Deux visions de la Pologne se sont affrontées ce dimanche dans les urnes. D’un côté l'eurosceptique et conservateur Jaroslaw Kaczynski, 61 ans, ancien Premier ministre et frère jumeau de Lech, le président décédé le 10 avril dans un accident d’avion en Russie. De l’autre, le libéral Bronislaw Komorowski, 58 ans, chef de l’Etat par intérim et proche du Premier ministre, Donald Tusk.

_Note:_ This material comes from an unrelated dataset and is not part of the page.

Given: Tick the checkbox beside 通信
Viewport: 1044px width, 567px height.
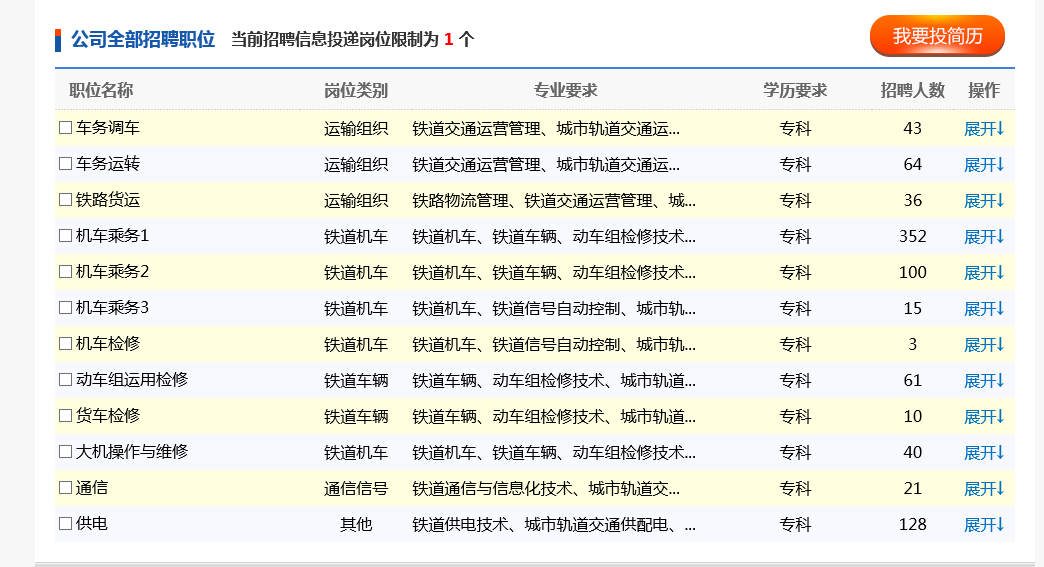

C’est le second qui serait arrivé en tête de la présidentielle, ce dimanche, d’après les premiers sondages sortie des urnes, avec 40,7 % des suffrages. Son rival est crédité de 35,8 % des voix. Les huit autres candidats n’ont jamais été en position de perturber les deux favoris. Mais faute d’avoir franchi la barre de 50 %, un second tour aura lieu le 4 juillet.


Jaroslaw Kaczynski s'est efforcé tout au long de la campagne de faire oublier son style intransigeant, son art de diviser et les blocages répétés des institutions européennes qui ont marqué le temps où il était Premier ministre. Son slogan, “ce qui compte le plus, c'est la Pologne”, fait appel à la fibre patriotique.

Le peu charismatique Bronislaw Komorowski s'est lui aussi posé en rassembleur sous le slogan “l'entente est constructive”, qui sous-entend au passage que son élection, si elle a lieu, mettra fin à une cohabitation ponctuée de veto présidentiels aux projets de loi du gouvernement. Il a bénéficié des bons résultats économiques mis en avant par Donald Tusk, le charismatique Premier ministre.